### WHAT NEEDS TO BE DONE
Each line from the one holding "Instruction: Open ramonwtf's" through the final line of the data below is to be given again exactly, and no other line is to appear.

### MATERIAL PROVIDED
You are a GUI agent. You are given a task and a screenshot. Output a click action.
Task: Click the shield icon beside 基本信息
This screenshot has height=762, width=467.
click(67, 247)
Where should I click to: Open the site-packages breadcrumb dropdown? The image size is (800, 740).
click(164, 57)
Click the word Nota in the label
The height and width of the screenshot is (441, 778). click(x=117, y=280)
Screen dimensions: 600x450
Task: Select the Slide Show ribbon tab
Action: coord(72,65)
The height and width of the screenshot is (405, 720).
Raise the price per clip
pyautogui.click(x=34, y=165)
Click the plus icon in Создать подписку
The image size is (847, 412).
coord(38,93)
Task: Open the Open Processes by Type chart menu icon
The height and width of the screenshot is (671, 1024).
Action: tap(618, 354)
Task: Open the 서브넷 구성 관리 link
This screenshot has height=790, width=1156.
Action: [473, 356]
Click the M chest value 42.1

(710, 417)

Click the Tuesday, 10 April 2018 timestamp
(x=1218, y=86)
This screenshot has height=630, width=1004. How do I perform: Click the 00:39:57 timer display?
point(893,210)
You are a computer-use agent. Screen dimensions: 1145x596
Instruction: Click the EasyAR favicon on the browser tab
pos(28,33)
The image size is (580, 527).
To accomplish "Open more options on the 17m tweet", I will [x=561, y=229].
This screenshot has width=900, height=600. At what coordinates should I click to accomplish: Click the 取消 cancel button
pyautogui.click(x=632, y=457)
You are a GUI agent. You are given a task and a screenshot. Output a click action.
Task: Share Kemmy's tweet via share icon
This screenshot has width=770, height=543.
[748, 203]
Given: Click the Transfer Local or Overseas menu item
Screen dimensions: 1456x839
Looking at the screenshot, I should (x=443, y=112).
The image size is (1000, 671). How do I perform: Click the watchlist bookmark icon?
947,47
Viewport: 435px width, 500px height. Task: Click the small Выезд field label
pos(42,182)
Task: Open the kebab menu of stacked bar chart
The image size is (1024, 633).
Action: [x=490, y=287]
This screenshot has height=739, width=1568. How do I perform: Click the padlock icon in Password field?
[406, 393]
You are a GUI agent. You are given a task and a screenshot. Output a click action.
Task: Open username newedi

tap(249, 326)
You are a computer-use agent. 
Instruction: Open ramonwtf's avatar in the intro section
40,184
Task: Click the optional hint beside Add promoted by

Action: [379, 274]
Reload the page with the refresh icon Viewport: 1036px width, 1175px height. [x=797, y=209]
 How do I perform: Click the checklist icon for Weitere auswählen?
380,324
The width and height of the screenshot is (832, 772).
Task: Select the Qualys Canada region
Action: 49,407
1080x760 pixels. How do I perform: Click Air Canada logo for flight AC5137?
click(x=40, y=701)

### EXERCISE RESPONSE
Instruction: Open ramonwtf's avatar in the intro section
40,184
Task: Click the optional hint beside Add promoted by

Action: [379, 274]
Reload the page with the refresh icon Viewport: 1036px width, 1175px height. [x=797, y=209]
 How do I perform: Click the checklist icon for Weitere auswählen?
380,324
The width and height of the screenshot is (832, 772).
Task: Select the Qualys Canada region
Action: 49,407
1080x760 pixels. How do I perform: Click Air Canada logo for flight AC5137?
click(x=40, y=701)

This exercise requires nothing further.